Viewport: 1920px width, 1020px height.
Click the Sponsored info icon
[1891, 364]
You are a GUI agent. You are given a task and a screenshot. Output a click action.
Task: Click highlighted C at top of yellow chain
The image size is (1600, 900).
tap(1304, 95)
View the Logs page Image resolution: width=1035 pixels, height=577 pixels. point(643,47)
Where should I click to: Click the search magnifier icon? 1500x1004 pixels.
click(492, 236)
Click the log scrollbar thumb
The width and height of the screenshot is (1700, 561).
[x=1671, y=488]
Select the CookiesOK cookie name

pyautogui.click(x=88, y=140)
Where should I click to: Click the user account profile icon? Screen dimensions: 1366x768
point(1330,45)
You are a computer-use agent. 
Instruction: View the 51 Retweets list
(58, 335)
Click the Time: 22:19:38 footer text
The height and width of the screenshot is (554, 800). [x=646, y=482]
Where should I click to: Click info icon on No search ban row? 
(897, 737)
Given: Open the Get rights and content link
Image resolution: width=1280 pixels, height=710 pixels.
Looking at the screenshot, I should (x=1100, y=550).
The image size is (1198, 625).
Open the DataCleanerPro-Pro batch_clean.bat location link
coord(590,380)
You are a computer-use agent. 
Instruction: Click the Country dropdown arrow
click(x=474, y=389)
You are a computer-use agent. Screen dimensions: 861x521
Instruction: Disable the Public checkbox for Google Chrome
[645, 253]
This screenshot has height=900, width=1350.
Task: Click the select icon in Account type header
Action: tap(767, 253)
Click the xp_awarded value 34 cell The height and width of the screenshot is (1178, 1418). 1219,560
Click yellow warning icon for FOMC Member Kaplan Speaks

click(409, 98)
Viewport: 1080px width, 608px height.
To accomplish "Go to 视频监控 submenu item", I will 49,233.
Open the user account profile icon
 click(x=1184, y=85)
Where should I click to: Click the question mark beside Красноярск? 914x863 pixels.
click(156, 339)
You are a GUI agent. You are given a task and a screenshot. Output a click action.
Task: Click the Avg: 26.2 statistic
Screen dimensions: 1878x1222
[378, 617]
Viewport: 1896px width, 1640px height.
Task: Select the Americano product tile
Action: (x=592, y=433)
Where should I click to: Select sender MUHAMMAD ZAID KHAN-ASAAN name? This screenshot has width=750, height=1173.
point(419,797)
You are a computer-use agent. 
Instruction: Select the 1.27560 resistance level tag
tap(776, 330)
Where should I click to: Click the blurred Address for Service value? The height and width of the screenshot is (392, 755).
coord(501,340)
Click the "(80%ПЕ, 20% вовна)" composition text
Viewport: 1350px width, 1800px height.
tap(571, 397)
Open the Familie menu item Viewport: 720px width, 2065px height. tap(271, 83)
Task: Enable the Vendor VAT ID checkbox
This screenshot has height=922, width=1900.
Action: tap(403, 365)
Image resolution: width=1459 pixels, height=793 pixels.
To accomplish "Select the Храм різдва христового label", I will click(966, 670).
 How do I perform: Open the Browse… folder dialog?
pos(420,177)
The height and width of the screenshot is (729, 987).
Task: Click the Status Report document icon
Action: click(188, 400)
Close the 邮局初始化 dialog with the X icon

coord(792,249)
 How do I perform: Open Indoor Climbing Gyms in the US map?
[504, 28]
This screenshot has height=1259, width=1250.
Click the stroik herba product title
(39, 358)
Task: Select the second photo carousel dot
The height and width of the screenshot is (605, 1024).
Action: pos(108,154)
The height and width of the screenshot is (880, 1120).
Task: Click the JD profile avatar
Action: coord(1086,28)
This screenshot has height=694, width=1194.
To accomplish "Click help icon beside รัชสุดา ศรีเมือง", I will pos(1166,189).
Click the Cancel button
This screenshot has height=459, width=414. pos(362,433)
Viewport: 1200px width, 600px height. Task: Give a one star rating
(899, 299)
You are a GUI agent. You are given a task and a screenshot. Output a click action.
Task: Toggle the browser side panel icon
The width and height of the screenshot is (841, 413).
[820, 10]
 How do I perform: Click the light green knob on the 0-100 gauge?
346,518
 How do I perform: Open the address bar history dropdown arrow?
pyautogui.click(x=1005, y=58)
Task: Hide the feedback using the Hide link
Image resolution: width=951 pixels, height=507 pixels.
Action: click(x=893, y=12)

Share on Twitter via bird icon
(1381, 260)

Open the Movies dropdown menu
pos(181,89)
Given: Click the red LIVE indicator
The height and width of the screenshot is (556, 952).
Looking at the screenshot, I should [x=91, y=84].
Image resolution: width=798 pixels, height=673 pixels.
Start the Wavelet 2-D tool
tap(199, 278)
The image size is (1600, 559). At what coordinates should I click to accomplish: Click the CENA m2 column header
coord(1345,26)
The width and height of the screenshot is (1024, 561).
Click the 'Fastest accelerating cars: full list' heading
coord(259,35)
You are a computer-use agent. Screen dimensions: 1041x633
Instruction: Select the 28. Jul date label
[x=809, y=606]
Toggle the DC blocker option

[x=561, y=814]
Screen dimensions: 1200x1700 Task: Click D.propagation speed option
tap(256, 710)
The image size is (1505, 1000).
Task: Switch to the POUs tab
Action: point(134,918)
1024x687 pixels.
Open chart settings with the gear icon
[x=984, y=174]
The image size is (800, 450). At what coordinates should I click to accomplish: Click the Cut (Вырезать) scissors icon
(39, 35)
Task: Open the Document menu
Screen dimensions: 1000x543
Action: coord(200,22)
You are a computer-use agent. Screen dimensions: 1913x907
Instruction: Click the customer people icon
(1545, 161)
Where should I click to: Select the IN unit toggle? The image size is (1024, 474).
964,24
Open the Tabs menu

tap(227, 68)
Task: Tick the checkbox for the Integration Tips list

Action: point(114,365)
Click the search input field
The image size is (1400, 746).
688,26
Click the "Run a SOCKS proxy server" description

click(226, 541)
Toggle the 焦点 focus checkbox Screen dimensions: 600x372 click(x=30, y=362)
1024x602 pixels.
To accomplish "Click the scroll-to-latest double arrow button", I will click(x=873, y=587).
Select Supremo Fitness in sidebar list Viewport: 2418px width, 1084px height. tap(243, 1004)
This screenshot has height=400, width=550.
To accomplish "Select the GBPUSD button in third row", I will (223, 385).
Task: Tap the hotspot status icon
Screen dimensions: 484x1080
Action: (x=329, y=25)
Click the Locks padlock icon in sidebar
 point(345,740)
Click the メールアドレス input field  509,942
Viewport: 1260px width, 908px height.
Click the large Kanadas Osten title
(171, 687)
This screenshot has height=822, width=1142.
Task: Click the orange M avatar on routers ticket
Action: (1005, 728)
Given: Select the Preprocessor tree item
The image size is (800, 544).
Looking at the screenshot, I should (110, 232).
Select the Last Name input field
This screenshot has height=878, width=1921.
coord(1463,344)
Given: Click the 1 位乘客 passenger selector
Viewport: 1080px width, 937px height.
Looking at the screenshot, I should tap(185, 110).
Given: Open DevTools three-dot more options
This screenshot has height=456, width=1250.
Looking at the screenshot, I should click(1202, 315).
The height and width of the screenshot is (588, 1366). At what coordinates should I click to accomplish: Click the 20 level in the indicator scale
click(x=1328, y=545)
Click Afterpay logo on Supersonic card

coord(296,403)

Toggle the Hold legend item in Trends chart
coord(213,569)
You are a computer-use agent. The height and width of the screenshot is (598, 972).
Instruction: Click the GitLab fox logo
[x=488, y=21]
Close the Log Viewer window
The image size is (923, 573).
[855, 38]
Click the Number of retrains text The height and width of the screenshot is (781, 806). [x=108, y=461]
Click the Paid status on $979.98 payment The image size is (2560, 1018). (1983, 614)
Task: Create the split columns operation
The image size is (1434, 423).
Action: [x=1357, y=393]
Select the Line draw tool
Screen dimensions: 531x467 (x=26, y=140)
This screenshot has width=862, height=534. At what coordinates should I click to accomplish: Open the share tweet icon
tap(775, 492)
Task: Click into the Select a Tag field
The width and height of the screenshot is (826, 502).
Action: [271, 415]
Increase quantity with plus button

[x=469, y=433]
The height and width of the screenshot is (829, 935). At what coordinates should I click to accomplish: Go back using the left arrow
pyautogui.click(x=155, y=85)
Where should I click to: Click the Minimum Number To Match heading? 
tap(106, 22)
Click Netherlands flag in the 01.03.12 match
════════════════════
Return the count of lines in the entries above that include the word "computer", without any added text.

7